Extroverts and introverts have different social needs, but it is possible to keep everybody happy.

These two personality labels are getting a lot of buzz right now. If some members of your family are introverted while others are extroverted, socializing in a way that makes everyone happy may sometimes feel like a challenge.

“Introversion and extroversion refers to activities that energize us or help us recharge,” says Catherine Hutter, PhD, a clinical psychologist at St. Louis Children’s Hospital. “Introverts may feel recharged after solitary activities while extroverts may prefer activities with a group to recharge.”

Introverted and extroverted children may process the world around them in different ways as well. Introverts’ brains tend to be more active in the parts of the brain that control decision-making and planning. Extroverts’ brains are more active in the parts that control listening and watching.
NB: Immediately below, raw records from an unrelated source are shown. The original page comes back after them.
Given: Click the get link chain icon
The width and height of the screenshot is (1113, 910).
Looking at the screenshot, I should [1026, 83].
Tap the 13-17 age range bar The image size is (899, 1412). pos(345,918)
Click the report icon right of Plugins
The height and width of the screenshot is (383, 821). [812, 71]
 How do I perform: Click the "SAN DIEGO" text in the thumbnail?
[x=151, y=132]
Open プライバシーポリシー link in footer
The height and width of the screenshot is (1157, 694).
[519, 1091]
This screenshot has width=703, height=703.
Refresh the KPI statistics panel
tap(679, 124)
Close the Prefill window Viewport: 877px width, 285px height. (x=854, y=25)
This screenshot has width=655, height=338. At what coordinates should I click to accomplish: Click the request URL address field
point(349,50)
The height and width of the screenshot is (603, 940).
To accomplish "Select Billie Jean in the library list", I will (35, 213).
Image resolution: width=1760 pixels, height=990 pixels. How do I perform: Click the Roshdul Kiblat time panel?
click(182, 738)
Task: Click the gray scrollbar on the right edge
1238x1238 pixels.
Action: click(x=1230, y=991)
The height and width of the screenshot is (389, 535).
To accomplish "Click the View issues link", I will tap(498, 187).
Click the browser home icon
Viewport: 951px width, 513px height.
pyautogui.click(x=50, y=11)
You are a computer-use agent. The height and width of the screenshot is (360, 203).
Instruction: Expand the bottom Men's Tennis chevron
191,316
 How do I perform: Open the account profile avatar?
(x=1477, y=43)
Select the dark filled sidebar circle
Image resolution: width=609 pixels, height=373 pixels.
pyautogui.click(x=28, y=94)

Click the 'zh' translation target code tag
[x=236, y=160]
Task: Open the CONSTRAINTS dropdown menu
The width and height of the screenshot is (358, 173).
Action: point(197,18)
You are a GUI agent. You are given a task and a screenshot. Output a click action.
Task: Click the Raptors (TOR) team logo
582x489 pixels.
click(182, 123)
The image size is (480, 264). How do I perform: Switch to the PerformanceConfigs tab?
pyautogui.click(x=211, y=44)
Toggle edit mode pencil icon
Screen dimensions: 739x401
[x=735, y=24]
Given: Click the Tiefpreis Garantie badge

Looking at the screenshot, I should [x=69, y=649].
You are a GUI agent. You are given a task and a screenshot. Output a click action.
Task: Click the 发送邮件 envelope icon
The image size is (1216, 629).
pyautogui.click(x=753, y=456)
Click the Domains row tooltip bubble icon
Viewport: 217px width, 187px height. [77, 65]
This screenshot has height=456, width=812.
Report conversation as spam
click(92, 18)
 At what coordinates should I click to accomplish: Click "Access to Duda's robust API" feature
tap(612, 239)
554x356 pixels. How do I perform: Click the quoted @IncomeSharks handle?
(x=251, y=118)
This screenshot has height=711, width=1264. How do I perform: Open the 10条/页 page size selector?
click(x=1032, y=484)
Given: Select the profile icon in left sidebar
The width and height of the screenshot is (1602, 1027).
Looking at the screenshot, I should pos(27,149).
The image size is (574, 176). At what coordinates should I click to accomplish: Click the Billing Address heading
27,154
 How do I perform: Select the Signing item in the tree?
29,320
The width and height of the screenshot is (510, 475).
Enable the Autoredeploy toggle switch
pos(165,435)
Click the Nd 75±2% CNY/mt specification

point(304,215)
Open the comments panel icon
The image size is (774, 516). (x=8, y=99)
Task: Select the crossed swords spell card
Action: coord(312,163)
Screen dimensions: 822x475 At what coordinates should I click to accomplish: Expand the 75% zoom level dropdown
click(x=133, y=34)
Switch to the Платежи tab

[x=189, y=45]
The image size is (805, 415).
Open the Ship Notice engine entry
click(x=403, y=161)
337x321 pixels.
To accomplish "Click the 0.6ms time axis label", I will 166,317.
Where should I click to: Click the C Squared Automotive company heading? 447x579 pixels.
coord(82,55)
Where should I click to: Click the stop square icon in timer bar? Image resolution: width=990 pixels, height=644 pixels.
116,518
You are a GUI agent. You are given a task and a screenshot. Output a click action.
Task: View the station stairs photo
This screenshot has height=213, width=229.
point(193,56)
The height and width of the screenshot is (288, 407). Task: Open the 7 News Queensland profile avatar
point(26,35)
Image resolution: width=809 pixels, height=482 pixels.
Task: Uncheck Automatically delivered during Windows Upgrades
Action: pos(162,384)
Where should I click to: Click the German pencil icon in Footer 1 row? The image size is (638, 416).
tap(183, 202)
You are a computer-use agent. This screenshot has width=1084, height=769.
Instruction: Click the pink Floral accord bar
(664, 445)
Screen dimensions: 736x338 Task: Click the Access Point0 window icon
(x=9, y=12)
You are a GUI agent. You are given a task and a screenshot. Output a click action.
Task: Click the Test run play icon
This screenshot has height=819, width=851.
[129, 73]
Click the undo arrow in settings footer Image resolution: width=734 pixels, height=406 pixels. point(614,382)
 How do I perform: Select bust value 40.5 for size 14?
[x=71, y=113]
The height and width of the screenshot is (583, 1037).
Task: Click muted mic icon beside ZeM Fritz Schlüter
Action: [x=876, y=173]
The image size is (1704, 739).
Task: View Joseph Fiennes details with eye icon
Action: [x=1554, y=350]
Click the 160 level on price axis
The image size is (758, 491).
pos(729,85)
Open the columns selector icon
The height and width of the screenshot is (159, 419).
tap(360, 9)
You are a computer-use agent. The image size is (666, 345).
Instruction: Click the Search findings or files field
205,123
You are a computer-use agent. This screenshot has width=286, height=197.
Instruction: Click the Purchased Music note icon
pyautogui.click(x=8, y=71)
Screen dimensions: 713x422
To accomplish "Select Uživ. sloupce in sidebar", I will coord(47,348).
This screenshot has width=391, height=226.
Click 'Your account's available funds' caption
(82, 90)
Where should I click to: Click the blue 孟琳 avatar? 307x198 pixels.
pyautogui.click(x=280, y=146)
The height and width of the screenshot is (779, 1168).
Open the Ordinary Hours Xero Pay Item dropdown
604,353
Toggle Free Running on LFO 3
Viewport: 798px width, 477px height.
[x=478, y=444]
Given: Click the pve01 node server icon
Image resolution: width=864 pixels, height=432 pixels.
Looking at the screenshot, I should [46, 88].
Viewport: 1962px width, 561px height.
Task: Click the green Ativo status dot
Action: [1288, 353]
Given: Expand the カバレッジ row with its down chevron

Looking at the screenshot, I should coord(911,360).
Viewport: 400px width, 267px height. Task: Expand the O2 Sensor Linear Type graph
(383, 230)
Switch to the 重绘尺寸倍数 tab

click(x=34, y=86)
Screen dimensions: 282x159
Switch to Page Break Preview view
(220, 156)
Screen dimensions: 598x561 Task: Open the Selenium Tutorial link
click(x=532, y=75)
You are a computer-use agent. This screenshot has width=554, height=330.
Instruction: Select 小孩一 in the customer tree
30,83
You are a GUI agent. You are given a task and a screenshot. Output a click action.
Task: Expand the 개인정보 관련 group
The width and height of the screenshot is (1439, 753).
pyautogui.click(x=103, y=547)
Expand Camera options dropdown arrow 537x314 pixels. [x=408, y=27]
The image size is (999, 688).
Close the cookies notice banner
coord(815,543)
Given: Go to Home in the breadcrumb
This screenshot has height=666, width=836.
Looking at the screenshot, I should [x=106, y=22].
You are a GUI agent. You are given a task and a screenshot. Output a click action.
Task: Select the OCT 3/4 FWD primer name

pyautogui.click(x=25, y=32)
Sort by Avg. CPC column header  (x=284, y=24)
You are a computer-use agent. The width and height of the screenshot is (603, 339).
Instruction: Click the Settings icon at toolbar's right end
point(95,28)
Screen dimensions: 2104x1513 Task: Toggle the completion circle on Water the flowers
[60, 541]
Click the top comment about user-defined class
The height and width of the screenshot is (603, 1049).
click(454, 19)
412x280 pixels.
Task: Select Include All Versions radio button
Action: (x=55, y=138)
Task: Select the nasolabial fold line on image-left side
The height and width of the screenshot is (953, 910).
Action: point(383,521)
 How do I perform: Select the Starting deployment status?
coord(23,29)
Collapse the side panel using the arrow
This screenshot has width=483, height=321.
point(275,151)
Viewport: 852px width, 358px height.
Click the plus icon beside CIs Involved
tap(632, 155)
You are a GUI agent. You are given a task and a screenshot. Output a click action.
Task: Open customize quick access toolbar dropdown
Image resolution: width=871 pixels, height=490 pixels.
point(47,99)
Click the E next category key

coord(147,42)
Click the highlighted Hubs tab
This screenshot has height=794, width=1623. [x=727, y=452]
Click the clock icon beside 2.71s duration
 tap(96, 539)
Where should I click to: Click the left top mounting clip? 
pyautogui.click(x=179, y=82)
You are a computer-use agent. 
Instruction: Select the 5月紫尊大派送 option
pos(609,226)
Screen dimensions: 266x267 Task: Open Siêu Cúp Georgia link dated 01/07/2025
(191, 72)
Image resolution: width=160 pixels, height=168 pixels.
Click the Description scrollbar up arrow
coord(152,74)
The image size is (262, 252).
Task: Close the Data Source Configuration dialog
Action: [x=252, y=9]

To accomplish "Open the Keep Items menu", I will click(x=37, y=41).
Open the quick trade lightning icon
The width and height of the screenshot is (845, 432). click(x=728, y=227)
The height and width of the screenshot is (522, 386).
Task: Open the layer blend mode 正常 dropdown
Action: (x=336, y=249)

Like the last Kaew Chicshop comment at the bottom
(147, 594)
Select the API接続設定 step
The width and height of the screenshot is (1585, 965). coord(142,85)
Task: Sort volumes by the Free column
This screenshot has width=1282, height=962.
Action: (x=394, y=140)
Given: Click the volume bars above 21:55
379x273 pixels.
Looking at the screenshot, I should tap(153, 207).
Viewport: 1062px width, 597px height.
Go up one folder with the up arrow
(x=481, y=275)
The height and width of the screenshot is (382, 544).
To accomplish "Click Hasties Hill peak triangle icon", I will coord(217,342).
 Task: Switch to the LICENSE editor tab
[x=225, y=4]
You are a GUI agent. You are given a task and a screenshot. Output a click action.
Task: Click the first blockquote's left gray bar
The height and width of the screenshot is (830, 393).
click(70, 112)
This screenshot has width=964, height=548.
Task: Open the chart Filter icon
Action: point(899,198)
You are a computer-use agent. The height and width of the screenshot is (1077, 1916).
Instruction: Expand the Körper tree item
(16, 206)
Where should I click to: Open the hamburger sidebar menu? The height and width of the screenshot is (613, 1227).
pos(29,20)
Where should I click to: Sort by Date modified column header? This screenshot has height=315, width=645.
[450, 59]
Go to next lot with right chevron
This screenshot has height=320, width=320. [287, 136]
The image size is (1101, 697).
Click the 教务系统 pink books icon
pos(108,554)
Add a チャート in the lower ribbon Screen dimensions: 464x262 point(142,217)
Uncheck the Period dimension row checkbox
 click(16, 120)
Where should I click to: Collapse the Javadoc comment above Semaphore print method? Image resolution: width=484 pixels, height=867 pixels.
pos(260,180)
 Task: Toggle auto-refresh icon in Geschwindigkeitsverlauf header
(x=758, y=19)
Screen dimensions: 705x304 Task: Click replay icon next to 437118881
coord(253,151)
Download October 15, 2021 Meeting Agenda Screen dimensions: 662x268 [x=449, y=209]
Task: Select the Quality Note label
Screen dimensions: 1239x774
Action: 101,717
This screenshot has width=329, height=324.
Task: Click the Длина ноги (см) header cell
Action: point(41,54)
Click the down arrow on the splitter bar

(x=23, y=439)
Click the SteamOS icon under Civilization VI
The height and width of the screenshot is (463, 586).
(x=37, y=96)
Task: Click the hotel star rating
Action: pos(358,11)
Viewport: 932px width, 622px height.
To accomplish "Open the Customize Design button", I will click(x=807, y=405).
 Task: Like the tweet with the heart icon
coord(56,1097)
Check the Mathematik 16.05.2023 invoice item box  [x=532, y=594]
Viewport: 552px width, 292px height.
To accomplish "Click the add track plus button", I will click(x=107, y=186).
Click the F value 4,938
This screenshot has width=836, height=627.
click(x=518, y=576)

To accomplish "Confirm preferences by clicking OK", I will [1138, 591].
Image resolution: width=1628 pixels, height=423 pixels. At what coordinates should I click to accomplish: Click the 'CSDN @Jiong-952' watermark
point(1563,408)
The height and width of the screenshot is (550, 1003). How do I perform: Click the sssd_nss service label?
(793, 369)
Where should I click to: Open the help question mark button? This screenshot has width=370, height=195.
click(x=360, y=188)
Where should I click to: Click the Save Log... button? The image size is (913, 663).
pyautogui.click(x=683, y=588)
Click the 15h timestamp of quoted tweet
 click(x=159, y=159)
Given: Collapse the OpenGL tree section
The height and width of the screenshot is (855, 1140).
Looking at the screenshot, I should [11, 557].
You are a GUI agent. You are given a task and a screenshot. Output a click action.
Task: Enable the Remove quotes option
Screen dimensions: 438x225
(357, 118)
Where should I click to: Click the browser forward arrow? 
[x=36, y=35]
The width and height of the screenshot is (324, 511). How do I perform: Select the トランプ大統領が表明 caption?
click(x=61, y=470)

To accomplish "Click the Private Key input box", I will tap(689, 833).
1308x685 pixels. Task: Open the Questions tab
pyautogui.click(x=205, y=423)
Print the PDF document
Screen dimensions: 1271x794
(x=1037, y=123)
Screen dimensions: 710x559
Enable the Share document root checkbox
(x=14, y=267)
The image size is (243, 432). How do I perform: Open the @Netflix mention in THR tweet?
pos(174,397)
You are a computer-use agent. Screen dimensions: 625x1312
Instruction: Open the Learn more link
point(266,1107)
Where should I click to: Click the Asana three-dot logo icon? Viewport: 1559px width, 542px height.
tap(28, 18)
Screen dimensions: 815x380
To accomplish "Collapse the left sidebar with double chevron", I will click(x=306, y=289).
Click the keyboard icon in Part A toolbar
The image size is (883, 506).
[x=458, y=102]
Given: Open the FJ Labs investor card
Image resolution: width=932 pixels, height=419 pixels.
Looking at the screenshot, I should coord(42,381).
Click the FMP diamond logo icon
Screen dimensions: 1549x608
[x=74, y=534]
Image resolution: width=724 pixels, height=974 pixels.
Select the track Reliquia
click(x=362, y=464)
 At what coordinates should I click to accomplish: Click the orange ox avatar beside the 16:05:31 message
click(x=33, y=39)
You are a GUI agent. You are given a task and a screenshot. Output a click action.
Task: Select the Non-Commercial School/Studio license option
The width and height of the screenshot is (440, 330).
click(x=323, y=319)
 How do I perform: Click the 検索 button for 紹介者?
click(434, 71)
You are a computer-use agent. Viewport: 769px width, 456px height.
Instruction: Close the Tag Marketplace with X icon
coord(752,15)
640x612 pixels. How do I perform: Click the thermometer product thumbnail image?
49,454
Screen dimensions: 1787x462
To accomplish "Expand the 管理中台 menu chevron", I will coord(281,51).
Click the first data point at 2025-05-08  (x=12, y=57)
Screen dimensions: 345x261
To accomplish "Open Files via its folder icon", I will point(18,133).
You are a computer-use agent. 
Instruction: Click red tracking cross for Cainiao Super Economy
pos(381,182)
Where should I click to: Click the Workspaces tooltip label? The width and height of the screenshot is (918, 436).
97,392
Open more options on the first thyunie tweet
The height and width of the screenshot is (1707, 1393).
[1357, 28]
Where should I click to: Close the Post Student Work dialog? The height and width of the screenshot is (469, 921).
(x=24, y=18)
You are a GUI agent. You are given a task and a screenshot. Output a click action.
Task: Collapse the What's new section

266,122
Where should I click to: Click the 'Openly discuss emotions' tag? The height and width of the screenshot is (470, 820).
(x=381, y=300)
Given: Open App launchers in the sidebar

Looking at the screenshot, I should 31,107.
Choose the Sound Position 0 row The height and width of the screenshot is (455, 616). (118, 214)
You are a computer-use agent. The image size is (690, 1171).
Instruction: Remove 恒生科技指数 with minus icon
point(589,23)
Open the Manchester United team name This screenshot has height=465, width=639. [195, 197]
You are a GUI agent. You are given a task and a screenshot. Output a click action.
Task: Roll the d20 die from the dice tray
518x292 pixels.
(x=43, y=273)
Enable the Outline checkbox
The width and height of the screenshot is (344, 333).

This is why, generally speaking, introverted children are more reserved and quiet, while extroverts are more socially engaged—their brains are stimulated in different ways.  

Introversion Versus Shyness
With that in mind, it is possible for a child to be a shy extrovert or an outgoing introvert.

“Shyness is a reluctance to engage in social situations,” Hutter says. “At its extreme point, shyness can overlap with social anxiety, which can include avoiding social interactions or experiencing a high level of distress when being social.”

If your child’s shyness is debilitating, seek help from a medical professional. Extreme shyness that keeps children from doing everyday things, such as eating in front of others or using a public bathroom, could be a sign of social anxiety.

Introverts, however, do not fear socializing, but prefer to avoid others so they can spend time by themselves instead.